Palpatine saß in seinem Amtszimmer in der Republica 500. Aber er würde nicht mehr lange dort wohnen. In der Nähe der Senatshalle hatte man bereist auf sein Geheiß hin mit dem Bau des riesigen, imperialen Palastes begonnen.

Seit fünf Monaten trug er nun offiziell den Titel des Imperators. Seine Pläne hatten Erfolg gehabt. Seit Darth Plagueis ihn zum Sith- Adepten gemacht hatte, hatte Palpatine den Tag herbeigesehnt, an dem die lästigen Jedi endlich ausgelöscht waren.

Vorsichtig betastete er sein Gesicht. Er war entstellt, bleich und sah uralt aus. Doch irgendwie war es sein wahres Gesicht. Er musste sich nicht mehr verstellen, wie er es als Kanzler der Republik getan hatte. Eigentlich ist Palpatine nur noch eine Farce, ein Name mehr nicht, dachte er. Die Macht liegt nun bei Darth Sidious.

Der Imperator blickte aus dem Fenster und sah ein Shuttle, dass sich mit rasender Geschwindigkeit näherte. Sate Pestage, sagte er sich. Es kann nur Sate Pestage sein.

 

Einige Zeit später betrat der in fließende, violette Gewänder gekleidete Großwesir des Imperators das Büro.

 

„Was gibt es neues?“, fragte Palpatine.

 

„Noch keine Spur von Mace Windus Leiche, Euer Hoheit. Nur sein Lichtschwert haben wir gefunden, es funktioniert sogar noch.“ Pestage griff in sein Gewand und holte ein edel verziertes Lichtschwert heraus.

 

„Ich nehme es“, sagte der Sith. „Wir müssen allerdings davon ausgehen, dass Windu noch lebt, solange wir keine Leiche finden. Sonst noch etwas? Gibt es Spuren von Yoda oder Kenobi?“

 

„Nein, Euer Hoheit. Aber wir haben andere Spuren. Eigentlich ist es völlig unmöglich, aber es gibt Gerüchte, dass Asajj Ventress noch lebt.“

 

„Ventress starb auf Boz Pity“, knurrte der Imperator. „Andererseits gibt es möglicherweise Sith-Techniken, die ich Count Dooku beigebracht hat, mit denen sie überleben konnte. Wir werden dem nachgehen.

Wann wird Darth Vader Coruscant erreichen?“

 

 

 

 

 

Eben in diesem Moment landete eine Fähre vor den Trümmern des Jedi Tempels. Aus ihr stieg eine große Gestalt, ganz in schwarz gekleidet. Darth Vader, der Dunkle Lord der Sith, war in Imperial City angekommen.

 

Den Offizieren, die zu seiner Begrüßung anwesend waren, stand die Nervosität ins Gesicht geschrieben.

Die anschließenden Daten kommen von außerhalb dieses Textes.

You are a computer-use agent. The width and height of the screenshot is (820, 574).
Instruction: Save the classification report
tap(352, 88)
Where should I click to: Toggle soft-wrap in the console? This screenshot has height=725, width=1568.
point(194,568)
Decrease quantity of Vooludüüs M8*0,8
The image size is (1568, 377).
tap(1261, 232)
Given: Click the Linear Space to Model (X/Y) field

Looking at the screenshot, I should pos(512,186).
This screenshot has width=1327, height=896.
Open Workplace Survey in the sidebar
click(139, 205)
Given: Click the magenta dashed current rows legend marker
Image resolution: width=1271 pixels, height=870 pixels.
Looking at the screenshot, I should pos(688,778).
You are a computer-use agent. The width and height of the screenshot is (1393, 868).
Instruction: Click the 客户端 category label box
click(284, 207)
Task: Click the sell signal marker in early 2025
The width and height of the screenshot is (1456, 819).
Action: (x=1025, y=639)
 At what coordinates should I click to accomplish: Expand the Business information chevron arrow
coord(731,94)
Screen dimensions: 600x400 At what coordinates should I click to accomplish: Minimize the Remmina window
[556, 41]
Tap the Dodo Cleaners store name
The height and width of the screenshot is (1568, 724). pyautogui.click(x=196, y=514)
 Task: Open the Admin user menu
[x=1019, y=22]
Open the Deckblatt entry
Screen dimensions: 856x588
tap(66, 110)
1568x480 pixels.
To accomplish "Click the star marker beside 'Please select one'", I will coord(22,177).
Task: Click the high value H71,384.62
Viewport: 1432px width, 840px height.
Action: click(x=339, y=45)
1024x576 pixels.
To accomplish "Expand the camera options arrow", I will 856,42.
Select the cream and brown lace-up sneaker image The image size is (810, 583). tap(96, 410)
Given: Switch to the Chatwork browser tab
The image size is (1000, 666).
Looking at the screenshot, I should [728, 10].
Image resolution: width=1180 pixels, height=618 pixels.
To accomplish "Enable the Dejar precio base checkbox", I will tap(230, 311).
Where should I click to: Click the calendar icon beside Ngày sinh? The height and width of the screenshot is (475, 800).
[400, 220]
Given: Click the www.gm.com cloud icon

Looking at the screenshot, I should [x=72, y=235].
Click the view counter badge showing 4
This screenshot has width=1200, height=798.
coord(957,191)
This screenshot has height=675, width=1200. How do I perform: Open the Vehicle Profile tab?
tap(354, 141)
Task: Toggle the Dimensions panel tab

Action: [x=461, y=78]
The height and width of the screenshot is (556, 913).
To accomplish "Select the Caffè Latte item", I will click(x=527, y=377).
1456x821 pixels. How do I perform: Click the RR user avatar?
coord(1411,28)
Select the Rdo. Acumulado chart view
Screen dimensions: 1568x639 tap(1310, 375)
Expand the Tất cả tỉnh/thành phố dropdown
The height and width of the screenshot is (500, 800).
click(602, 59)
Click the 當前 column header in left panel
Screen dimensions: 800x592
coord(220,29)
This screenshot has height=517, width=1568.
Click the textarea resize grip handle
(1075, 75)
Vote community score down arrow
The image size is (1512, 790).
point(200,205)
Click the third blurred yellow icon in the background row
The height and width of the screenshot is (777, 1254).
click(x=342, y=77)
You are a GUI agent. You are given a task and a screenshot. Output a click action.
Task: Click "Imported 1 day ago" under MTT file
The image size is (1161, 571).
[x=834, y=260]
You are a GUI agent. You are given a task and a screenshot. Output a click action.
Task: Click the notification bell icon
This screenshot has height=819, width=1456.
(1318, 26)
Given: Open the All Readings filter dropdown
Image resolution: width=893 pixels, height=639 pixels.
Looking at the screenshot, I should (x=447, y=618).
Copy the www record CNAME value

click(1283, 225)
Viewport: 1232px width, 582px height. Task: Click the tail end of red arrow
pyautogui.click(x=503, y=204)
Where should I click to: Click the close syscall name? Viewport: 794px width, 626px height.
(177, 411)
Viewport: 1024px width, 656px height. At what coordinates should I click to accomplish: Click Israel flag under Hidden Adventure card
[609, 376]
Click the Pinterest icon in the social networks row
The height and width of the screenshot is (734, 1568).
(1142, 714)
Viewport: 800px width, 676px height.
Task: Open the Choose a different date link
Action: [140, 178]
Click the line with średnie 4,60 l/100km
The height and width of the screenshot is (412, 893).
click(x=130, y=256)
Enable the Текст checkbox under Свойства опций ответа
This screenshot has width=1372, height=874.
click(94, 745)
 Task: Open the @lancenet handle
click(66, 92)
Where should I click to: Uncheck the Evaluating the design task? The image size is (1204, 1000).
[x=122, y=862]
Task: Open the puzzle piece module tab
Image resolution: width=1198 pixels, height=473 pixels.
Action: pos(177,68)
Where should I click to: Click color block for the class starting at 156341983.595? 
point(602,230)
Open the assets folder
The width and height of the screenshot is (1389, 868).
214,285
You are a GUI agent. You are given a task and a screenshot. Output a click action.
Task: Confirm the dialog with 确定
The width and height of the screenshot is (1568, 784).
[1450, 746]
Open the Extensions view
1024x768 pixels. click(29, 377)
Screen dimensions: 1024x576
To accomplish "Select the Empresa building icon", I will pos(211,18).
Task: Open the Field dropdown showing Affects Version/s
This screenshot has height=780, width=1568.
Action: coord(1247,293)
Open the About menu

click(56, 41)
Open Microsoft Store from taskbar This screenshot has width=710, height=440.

Noch vor einem Monat hatten die meisten imperialen Offiziere arrogant auf Lord Vader herabgeblickt. Das hatte sich geändert, als Vader einen von ihnen, der es gewagt hatte, ihn vor allen anderen zu kritisieren, mit der Macht erwürgt hatte. „Der Imperator erwartet euch bereits, Lo-Lord Vader.“

 

Vader erwiderte nichts, er stieg in das Shuttle und hing seinen Gedanken nach. Er dachte an die Zeit, als er noch ein Jedi war. Er dachte an Obi-Wan, der irgendwo in der Galaxis Zuflucht gefunden hatte. Er dachte an Mace Windu, der von Palpatines Machtblitzen aus dem Fenster geworfen worden war. Er dachte an Padmé, die auf Mustafar zusammen gebrochen war. Und er dachte an Darth Sidious und wie sehr er ihn hasste. Sobald er alle Geheimnisse der Sith kannte, würde er den Imperator stürzen und sich einen Schüler suchen, um die Tradition der Sith fortzuführen.

 

 

 

 

 

Palpatine hörte das schwere Atmen Darth Vaders bereits lange, bevor der Sith sein Appartement betrat. „Ah, Lord Vader, Ihr seid zurück“, heuchelte er.

 

„Ja, Meister,“ erwiderte Vader.

 

„Wir haben eine Spur.“

 

„Von wem?“, fragte Vader.

 

„Asajj Ventress“, sagte der Imperator.

 

„Unmöglich.“ Palpatine stellte sich das verdutzte Gesicht des Dunklen Lords unter seiner Maske vor. „Sie starb in den Klonkriegen. Dookus Droiden haben sie getötet, weil sie versagt hatte.“

 

„Offensichtlich hat sie Boz Pity überlebt“, stellte der Imperator fest. „Wenn man den Gerüchten glauben darf“, fügte er noch hinzu. „Wie auch immer, Lord Vader. Wenn sie noch lebt, dann ist sie eine potentielle Gefahr für das Imperium. Ihr werdet den Gerüchten nachgehen.“

 

 

 

 

 

Rhen Var im Outer Rim Territorium. Ein Eisblock ohne Leben. Nur einige Ruinen erinnern noch daran, dass hier einst etwas lebte.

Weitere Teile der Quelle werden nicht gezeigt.